====== DATA SHOWN ======

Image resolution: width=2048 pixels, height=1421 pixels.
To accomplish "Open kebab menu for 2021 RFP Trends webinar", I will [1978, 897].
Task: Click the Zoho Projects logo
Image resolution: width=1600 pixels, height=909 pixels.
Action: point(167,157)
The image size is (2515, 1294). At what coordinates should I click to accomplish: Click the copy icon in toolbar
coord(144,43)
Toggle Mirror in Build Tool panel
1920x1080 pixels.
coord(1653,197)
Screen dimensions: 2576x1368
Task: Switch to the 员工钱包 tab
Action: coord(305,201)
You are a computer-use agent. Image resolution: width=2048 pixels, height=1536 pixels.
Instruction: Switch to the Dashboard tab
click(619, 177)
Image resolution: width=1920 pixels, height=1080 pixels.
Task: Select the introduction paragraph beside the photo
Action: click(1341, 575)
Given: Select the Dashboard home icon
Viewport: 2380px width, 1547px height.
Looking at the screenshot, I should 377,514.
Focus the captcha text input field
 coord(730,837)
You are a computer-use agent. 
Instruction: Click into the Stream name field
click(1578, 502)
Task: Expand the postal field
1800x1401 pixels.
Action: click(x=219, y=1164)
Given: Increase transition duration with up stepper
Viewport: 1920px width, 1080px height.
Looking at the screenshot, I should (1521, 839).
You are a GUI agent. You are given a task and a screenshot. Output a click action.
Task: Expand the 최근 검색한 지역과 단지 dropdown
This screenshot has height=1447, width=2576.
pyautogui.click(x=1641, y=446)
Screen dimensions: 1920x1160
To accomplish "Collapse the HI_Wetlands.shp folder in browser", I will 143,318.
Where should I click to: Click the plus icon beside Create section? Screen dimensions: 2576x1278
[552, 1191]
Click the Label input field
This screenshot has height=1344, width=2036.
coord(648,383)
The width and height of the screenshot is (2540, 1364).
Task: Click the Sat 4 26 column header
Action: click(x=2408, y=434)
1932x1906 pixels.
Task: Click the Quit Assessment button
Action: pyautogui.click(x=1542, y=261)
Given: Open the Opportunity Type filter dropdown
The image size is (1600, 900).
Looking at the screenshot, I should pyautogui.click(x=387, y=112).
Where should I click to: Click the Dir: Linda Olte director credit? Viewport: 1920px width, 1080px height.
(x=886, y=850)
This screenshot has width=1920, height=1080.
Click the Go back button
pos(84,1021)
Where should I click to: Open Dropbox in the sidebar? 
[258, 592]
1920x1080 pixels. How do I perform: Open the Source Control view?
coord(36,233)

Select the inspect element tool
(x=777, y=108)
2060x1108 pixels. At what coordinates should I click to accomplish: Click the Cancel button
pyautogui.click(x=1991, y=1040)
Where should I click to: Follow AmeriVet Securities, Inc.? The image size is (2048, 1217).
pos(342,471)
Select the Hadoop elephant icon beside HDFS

======

### AIM OF THE TASK
Show the lines in the entries above that include the string "Expand".

### WORKED SOLUTION
Task: Expand the postal field
Task: Expand the 최근 검색한 지역과 단지 dropdown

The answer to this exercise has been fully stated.